The study looked into how these arthritis treatments work and found that their effect on an enzyme known as COX-2 – hence their name – happens in certain parts of the body, if the effect in mice is indicative of the effect in humans.

The researchers say their work “has revealed that COX-2 is largely absent from the major blood vessels and instead found in the brain, gut and kidney, as well as the thymus gland in the chest.”

Knowing this, the researchers predict, will facilitate the development of more targeted arthritis drugs that do not carry the more serious side effects, making their benefits against pain worthwhile.

The cardiovascular risks, such as heart attack and stroke in some people, was previously attributed to COX-2 being found in the blood vessels, the researchers explain. But this new study suggests this is not true, finding that the effect may actually be in the brain, gut, kidney and thymus gland.

Professor Jane Mitchell of Imperial College London’s Faculty of Medicine is lead author of the research findings and says they may shed more light on how serious side effects could be removed for future drugs:

Now we know the true sites of COX-2, we can begin to develop new ideas that will lead to better drugs for arthritis and cancer.”

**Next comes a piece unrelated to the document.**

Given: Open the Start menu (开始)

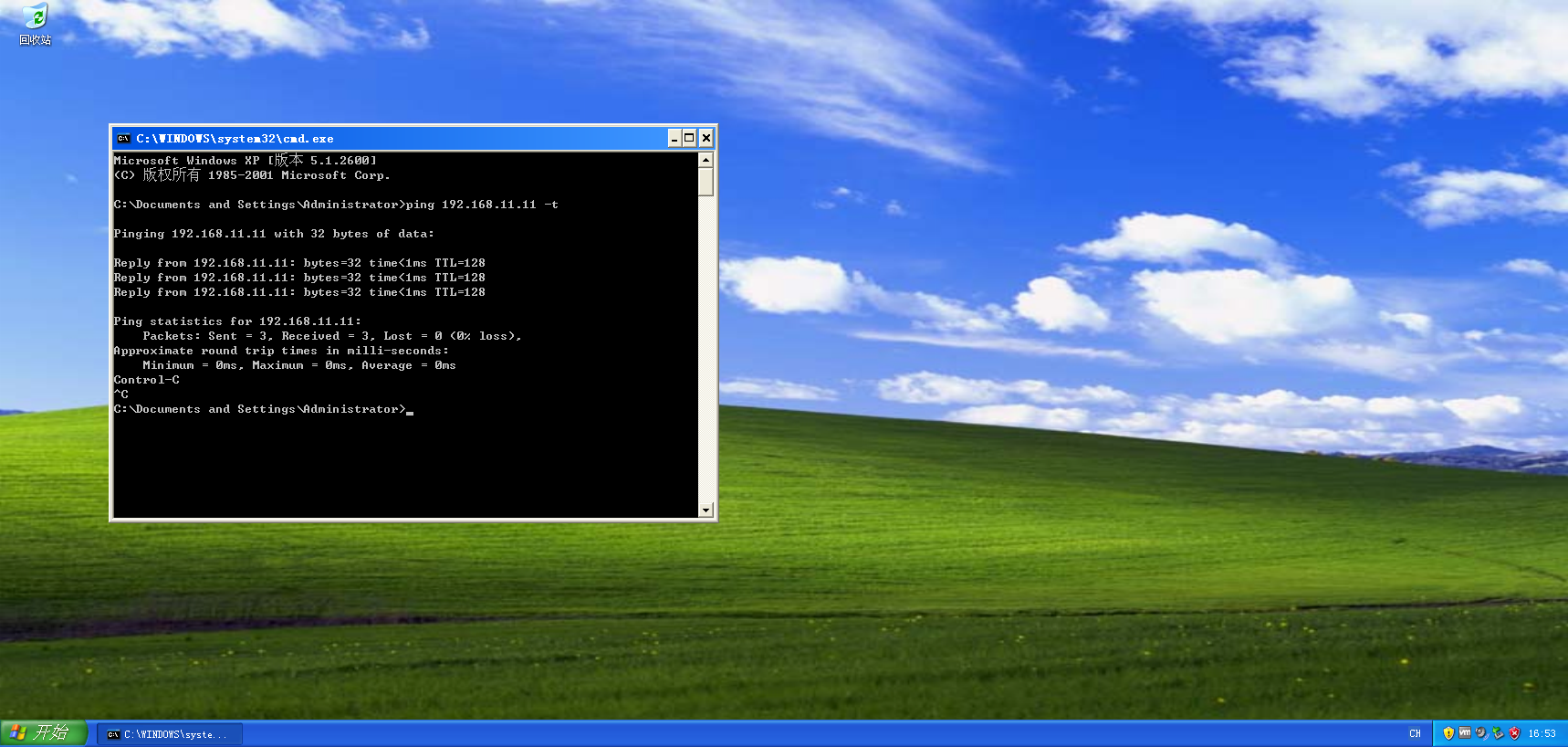Looking at the screenshot, I should pos(43,732).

Professor Mitchell added: “This study does not provide all the answers, but once we understand exactly how COX-2 affects the cardiovascular system, we will be in a position to design new therapies. This will not be easy but all the tools are available and we could be looking at new leads within 5 to 10 years.”

To accurately measure concentrations of COX-2 within the body, the researchers used mice whose COX-2 gene had been replaced with a gene called luciferase, which gives fireflies their distinctive glow.

The lab work allowed researchers to create detailed images of the distribution of COX-2 throughout the body.

Professor Mitchell’s co-author Professor Anna Nicolaou, now at the University of Manchester, said: “This study is the first to use such sophisticated techniques to determine the locations of COX-2 within the body. The use of mass spectrometry and genetically modified mice in this way represents a significant advance in the field.”

Another co-author, Professor Tim Warner from the University of London, added weight to the researchers’ claims of groundbreaking methods:

These cutting edge techniques are at last supplying us with the definitive answers we need to understand the side effects of arthritis drugs. This could help improve therapy for many millions of patients worldwide.”

The research was funded by the Wellcome Trust, a global charitable foundation established in Britain to improve human and animal health.